Introducing Grand Daddy

----------


## jfreels

Very nice!  A veiled, right?

----------


## BallsUnlimited

purple bar ambanja. Got it from FL chams. When i first got him he was completely purple. Now he has since changed to the blue.

----------


## NYDragon

Very nice.  I really want to get one from them at the show in Daytona in August.  I'm just a little overwhelmed by the set-up and getting it together.  How's the temperment on your guy?

----------


## BallsUnlimited

> Very nice.  I really want to get one from them at the show in Daytona in August.  I'm just a little overwhelmed by the set-up and getting it together.  How's the temperment on your guy?
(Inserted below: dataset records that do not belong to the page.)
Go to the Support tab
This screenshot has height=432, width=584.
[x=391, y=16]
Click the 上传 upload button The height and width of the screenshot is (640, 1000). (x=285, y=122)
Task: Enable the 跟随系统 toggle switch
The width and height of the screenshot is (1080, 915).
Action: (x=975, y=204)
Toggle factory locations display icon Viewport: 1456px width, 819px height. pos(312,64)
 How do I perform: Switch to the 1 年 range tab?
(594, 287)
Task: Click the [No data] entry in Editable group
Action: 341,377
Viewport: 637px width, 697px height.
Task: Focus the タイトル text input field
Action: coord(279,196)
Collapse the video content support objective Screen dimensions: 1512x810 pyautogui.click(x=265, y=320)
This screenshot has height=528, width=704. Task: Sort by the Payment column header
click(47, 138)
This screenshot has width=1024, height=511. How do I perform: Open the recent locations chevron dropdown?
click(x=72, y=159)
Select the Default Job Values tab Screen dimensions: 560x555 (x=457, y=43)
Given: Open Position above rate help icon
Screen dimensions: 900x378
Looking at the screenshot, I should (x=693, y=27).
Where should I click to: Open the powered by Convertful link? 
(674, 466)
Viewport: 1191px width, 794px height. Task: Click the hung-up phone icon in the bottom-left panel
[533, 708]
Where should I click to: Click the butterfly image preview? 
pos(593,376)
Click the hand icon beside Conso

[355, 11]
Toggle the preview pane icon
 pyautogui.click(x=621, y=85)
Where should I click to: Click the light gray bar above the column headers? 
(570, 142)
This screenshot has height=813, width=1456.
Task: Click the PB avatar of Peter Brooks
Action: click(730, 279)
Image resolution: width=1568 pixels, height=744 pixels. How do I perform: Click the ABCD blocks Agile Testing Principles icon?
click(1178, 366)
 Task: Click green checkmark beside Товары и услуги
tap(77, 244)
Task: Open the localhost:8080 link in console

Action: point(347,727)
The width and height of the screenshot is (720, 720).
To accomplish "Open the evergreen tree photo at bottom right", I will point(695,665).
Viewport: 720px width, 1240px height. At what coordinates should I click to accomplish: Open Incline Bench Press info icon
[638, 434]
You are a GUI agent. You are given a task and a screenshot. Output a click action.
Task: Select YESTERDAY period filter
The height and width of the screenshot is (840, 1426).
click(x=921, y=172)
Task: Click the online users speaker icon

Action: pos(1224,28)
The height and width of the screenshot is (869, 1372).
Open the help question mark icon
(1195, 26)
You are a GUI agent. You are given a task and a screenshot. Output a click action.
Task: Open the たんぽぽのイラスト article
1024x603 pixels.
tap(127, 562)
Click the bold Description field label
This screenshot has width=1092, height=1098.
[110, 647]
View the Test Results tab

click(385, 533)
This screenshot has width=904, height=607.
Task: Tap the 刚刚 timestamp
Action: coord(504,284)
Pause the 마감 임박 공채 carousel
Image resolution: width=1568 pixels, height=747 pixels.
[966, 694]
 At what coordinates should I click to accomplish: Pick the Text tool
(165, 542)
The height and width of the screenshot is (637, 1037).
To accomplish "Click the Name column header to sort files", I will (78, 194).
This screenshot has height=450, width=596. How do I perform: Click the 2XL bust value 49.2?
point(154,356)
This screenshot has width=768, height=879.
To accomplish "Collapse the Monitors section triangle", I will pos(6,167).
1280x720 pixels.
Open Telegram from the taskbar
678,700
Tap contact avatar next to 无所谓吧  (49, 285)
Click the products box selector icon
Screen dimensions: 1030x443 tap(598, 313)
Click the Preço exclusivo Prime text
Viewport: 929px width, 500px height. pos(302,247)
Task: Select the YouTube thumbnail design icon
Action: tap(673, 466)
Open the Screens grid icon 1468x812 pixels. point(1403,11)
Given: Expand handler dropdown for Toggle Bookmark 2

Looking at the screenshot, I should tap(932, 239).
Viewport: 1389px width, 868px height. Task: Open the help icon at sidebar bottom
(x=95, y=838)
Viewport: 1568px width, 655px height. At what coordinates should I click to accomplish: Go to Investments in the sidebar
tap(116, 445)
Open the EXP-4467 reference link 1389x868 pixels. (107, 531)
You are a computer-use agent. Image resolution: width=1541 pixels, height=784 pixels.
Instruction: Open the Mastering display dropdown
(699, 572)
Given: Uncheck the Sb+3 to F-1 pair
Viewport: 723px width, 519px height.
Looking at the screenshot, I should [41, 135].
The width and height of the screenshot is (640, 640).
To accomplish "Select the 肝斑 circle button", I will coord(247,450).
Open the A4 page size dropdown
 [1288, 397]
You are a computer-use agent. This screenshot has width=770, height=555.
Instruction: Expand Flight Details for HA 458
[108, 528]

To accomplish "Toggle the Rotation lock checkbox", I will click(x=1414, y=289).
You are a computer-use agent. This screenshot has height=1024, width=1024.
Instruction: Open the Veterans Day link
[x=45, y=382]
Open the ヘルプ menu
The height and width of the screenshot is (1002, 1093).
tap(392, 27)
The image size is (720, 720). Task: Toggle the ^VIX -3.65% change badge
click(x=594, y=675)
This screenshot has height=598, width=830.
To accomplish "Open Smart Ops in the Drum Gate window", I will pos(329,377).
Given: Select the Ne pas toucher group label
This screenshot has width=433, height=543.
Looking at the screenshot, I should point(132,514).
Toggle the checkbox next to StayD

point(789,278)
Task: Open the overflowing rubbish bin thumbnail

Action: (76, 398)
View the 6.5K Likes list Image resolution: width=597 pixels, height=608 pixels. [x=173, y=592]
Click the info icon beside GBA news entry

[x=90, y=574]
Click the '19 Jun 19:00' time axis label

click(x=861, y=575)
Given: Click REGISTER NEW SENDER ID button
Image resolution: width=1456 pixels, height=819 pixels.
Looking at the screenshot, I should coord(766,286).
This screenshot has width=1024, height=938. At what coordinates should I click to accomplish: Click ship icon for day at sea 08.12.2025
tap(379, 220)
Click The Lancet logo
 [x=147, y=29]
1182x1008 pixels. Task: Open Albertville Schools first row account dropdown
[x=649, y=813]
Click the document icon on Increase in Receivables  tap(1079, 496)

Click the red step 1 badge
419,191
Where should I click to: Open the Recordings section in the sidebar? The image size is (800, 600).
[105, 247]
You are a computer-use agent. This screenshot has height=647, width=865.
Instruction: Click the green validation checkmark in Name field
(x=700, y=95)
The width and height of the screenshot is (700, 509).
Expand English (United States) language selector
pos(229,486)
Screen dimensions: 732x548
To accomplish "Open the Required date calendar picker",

My guy doesnt mind people much at all. But the one my buddy has that is slightly larger doesnt like people anywhere near him. If he sees you he hides. Mine stays out,eats and when u open up his cage hell come to you because he knows food is being put in. He will take any insect from your hand like its nothing. Here is a picture of when i first got him. He hast never tried to bite since ive had him.

----------


## BallsUnlimited

heres him last week or so

----------


## ballpythonluvr

He is very beautiful!

----------


## jfreels

Awesome!  Sorry I identified him wrong, I'm still learning chams  :Smile:   I have not quite explored anything other than panthers, veilds and jacksons.  There are so many kinds, I have just been trying to focus on those three.

----------


## BallsUnlimited

> Awesome!  Sorry I identified him wrong, I'm still learning chams   I have not quite explored anything other than panthers, veilds and jacksons.  There are so many kinds, I have just been trying to focus on those three.


Dont sweat it man. I had a pair of jacksons a few years back which were awesome and now I have the purple bar. I have to say i like the purple bar much much better. Better personality all around.  :Good Job:

----------


## BallsUnlimited

the more i look at him the more i think he may not be a purple bar. He may just be a noseybee. if thats even the correct spelling. I have a picture of of him when hes a baby and him at his current state. If any cham people cna chime in and help me out that would be great. He was deff purple as a baby as u can see but his colors coming in dont seem to be like the purple bars ive seen.

----------